_EXERCISE DETAILS_:
Every line from the first one in the listing down to the line with "Asiakastarinat (31, 2481)" should be restated word for word.

■ ■ ■

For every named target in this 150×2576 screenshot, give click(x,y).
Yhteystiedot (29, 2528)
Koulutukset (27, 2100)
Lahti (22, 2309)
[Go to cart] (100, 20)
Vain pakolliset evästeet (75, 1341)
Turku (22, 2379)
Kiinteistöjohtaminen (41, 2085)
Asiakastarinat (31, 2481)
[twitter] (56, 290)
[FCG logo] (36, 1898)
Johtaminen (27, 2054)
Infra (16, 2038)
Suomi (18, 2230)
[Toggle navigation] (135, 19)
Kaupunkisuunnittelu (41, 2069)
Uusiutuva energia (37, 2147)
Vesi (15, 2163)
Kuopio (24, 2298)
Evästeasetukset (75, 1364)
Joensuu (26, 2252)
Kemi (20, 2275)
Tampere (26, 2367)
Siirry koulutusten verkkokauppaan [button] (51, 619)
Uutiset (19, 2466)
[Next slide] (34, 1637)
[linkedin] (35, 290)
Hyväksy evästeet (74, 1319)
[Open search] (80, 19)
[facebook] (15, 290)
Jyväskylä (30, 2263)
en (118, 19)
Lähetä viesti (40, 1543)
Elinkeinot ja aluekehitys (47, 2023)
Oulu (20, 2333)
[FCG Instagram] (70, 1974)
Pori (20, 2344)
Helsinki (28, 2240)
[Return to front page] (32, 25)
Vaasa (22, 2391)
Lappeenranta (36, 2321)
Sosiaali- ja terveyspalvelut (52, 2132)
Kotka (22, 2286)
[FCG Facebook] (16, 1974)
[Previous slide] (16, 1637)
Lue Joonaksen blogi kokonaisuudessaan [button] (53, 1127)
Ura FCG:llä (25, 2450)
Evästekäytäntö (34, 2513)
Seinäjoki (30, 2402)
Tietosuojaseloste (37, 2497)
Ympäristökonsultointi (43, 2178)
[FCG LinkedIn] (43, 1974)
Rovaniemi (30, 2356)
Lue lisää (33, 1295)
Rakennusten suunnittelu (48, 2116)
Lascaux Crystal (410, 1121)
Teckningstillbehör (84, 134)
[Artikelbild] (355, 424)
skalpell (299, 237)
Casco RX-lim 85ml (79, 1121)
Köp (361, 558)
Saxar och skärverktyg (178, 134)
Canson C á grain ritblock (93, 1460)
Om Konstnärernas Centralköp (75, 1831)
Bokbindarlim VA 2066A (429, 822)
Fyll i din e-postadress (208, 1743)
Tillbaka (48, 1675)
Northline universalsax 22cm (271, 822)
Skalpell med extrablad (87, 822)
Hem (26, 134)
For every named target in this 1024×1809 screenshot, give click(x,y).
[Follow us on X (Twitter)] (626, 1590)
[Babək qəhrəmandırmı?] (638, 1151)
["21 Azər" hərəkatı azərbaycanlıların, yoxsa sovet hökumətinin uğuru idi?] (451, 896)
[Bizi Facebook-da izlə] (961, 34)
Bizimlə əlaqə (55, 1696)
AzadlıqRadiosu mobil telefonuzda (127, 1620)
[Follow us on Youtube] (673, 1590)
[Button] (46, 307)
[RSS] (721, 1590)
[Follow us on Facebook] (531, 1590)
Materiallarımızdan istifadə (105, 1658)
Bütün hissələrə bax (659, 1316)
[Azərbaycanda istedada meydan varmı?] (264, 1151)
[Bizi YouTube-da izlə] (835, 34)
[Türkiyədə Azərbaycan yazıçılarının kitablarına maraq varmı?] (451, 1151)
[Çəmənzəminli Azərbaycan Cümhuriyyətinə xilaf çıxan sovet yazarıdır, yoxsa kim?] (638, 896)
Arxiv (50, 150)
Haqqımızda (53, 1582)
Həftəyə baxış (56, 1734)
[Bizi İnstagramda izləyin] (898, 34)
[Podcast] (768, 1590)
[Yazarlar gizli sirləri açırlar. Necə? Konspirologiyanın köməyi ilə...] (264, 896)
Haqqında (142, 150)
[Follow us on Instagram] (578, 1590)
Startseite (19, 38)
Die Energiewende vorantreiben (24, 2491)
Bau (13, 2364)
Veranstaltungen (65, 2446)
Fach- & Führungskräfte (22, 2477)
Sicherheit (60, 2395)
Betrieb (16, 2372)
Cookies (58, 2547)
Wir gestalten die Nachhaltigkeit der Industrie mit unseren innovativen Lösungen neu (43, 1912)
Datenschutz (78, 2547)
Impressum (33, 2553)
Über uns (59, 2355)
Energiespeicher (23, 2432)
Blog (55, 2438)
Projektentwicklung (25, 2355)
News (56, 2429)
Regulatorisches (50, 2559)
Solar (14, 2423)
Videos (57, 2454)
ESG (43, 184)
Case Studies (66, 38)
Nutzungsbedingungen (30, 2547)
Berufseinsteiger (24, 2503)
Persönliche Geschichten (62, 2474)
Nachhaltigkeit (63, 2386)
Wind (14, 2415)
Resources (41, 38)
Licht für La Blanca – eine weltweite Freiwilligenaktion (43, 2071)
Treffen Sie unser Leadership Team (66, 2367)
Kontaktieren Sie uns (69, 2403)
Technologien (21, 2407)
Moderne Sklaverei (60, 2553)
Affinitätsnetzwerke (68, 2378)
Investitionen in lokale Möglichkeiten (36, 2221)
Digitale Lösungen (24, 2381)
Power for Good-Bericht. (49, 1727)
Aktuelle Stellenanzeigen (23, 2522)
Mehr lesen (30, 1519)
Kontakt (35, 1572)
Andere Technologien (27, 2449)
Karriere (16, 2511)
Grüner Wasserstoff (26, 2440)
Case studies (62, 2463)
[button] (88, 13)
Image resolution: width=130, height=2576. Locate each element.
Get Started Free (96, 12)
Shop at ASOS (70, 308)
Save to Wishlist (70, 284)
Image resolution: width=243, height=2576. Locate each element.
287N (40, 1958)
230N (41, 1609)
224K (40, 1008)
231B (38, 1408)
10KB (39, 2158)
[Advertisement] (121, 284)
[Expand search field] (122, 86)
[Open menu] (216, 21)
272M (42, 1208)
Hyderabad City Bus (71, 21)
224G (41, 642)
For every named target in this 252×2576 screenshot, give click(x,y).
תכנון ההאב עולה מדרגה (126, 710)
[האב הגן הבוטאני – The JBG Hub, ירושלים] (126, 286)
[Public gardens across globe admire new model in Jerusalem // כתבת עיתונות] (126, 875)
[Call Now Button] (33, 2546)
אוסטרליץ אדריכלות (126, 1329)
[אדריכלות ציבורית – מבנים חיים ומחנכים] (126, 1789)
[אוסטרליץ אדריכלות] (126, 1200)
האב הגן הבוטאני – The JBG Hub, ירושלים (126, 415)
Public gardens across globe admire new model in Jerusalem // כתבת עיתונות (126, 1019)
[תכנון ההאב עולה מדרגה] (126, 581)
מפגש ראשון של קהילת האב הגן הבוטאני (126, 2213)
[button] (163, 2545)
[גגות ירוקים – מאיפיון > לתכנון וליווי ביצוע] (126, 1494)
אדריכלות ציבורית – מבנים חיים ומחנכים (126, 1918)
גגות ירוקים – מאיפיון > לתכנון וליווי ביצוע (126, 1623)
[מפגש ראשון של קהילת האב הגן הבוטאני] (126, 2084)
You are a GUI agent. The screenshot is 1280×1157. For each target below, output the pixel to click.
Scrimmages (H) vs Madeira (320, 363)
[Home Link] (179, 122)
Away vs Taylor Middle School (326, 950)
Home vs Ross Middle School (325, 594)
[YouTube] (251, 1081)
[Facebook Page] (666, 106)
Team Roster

■ ■ ■

_SOLUTION TO THIS EXERCISE_:
For every named target in this 150×2576 screenshot, give click(x,y).
Yhteystiedot (29, 2528)
Koulutukset (27, 2100)
Lahti (22, 2309)
[Go to cart] (100, 20)
Vain pakolliset evästeet (75, 1341)
Turku (22, 2379)
Kiinteistöjohtaminen (41, 2085)
Asiakastarinat (31, 2481)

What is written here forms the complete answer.